- _TASK_
Each line of the material below is to be given again exactly.

□ □ □

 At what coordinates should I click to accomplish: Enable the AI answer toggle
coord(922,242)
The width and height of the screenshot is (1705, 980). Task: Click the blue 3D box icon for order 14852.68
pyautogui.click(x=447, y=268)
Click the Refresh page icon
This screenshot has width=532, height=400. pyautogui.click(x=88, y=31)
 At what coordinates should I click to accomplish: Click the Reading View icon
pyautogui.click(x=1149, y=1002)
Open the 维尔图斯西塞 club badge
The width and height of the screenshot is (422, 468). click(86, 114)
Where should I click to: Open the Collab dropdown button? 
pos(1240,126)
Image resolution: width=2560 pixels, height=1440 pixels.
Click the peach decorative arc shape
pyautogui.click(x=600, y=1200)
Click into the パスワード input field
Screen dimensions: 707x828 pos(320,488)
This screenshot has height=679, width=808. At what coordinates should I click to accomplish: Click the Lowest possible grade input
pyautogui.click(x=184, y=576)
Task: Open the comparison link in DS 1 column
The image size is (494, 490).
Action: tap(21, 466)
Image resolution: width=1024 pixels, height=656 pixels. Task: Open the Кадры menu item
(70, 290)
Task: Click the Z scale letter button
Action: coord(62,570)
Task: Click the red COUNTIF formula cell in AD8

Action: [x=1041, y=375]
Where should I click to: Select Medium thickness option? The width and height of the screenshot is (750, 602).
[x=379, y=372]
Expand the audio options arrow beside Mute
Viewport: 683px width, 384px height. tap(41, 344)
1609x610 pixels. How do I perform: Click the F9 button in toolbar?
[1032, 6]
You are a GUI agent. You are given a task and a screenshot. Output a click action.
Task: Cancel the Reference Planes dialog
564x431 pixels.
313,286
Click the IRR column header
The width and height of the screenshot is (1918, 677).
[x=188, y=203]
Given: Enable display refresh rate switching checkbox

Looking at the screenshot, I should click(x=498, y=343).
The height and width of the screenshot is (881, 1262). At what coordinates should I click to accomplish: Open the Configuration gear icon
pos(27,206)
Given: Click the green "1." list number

□ □ □

- _YOUR RESPONSE_
 At what coordinates should I click to accomplish: Enable the AI answer toggle
coord(922,242)
The width and height of the screenshot is (1705, 980). Task: Click the blue 3D box icon for order 14852.68
pyautogui.click(x=447, y=268)
Click the Refresh page icon
This screenshot has width=532, height=400. pyautogui.click(x=88, y=31)
 At what coordinates should I click to accomplish: Click the Reading View icon
pyautogui.click(x=1149, y=1002)
Open the 维尔图斯西塞 club badge
The width and height of the screenshot is (422, 468). click(86, 114)
Where should I click to: Open the Collab dropdown button? 
pos(1240,126)
Image resolution: width=2560 pixels, height=1440 pixels.
Click the peach decorative arc shape
pyautogui.click(x=600, y=1200)
Click into the パスワード input field
Screen dimensions: 707x828 pos(320,488)
This screenshot has height=679, width=808. At what coordinates should I click to accomplish: Click the Lowest possible grade input
pyautogui.click(x=184, y=576)
Task: Open the comparison link in DS 1 column
The image size is (494, 490).
Action: tap(21, 466)
Image resolution: width=1024 pixels, height=656 pixels. Task: Open the Кадры menu item
(70, 290)
Task: Click the Z scale letter button
Action: coord(62,570)
Task: Click the red COUNTIF formula cell in AD8

Action: [x=1041, y=375]
Where should I click to: Select Medium thickness option? The width and height of the screenshot is (750, 602).
[x=379, y=372]
Expand the audio options arrow beside Mute
Viewport: 683px width, 384px height. tap(41, 344)
1609x610 pixels. How do I perform: Click the F9 button in toolbar?
[1032, 6]
You are a GUI agent. You are given a task and a screenshot. Output a click action.
Task: Cancel the Reference Planes dialog
564x431 pixels.
313,286
Click the IRR column header
The width and height of the screenshot is (1918, 677).
[x=188, y=203]
Given: Enable display refresh rate switching checkbox

Looking at the screenshot, I should click(x=498, y=343).
The height and width of the screenshot is (881, 1262). At what coordinates should I click to accomplish: Open the Configuration gear icon
pos(27,206)
Given: Click the green "1." list number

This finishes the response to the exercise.